** Task prompt **
Restate, word for word, each entry that follows, but skip its pictures.

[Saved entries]
-----

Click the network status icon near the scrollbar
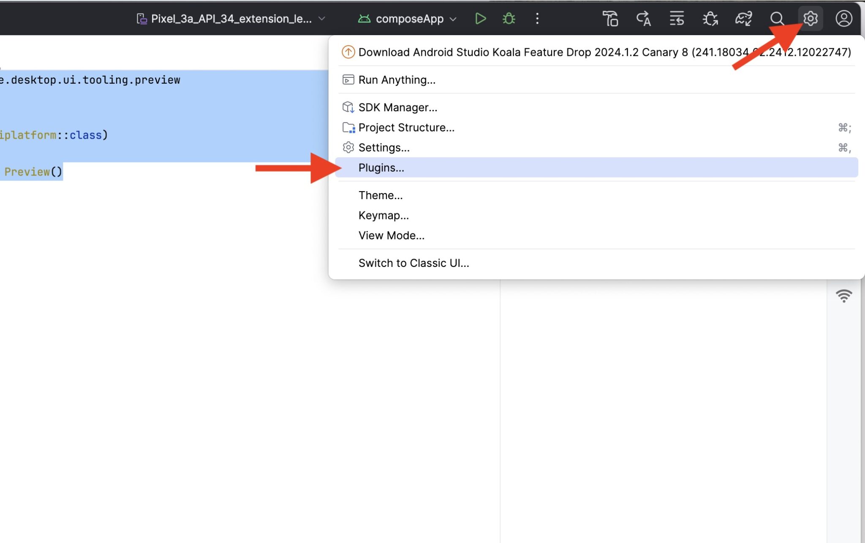 [x=844, y=296]
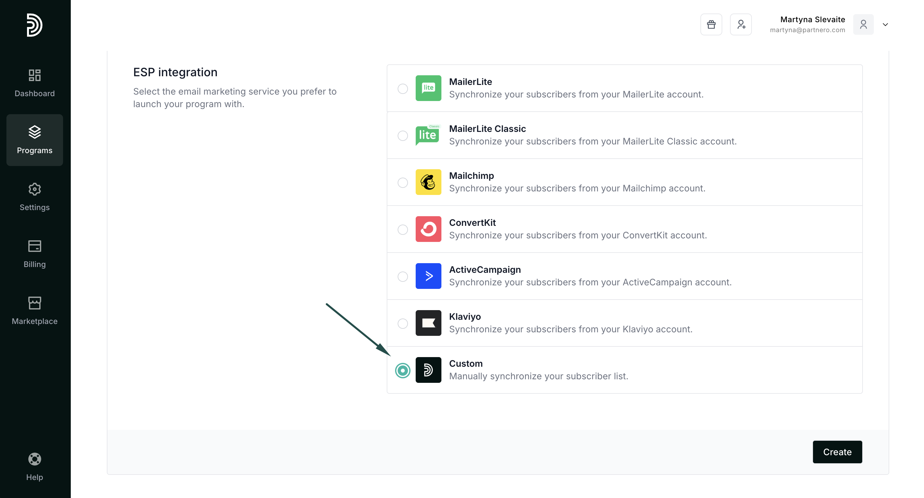Click the user avatar icon
Viewport: 924px width, 498px height.
863,24
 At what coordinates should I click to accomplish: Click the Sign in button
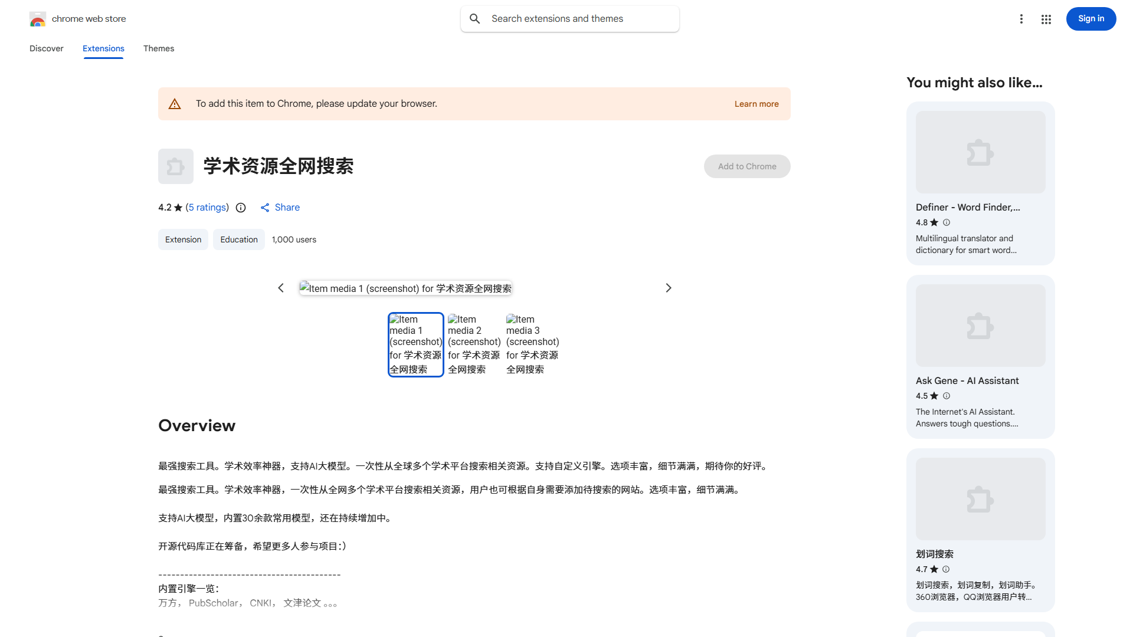click(x=1091, y=18)
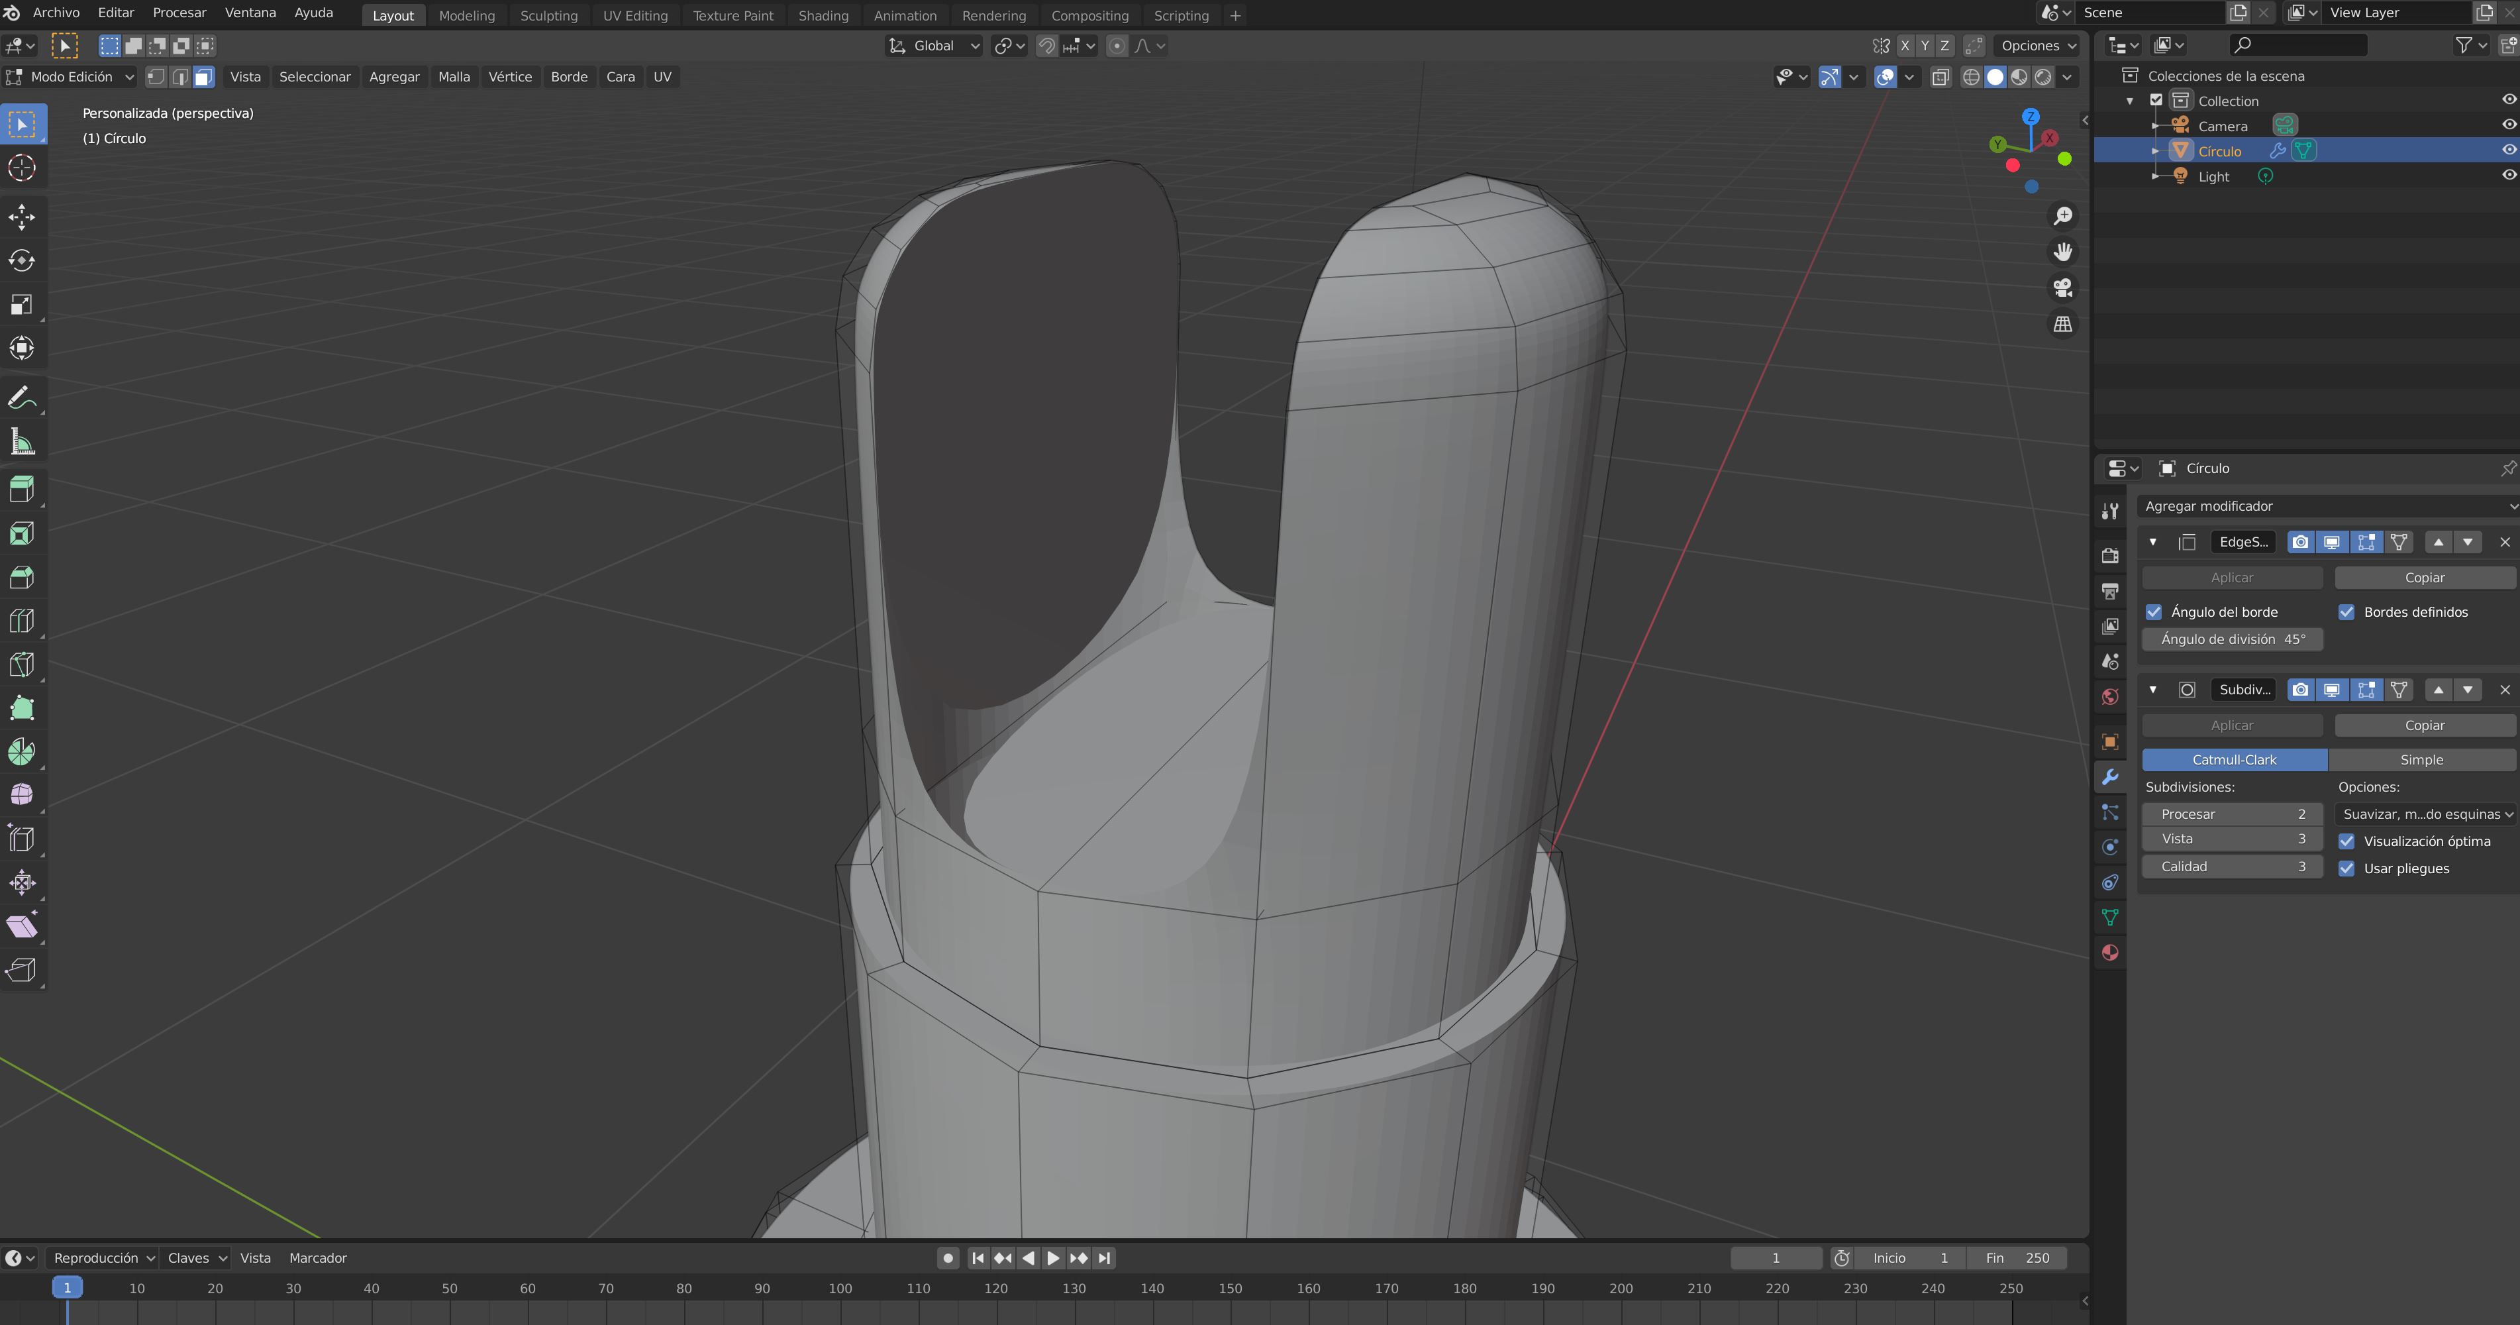The width and height of the screenshot is (2520, 1325).
Task: Open the Malla menu
Action: click(453, 76)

-----

** Written reply **
Click the network status icon near the scrollbar
 [x=844, y=296]
Click the user avatar icon
Viewport: 924px width, 498px height.
863,24
 At what coordinates should I click to accomplish: Click the Sign in button
click(x=1091, y=18)
The width and height of the screenshot is (2520, 1325).
Task: Open the Malla menu
Action: click(453, 76)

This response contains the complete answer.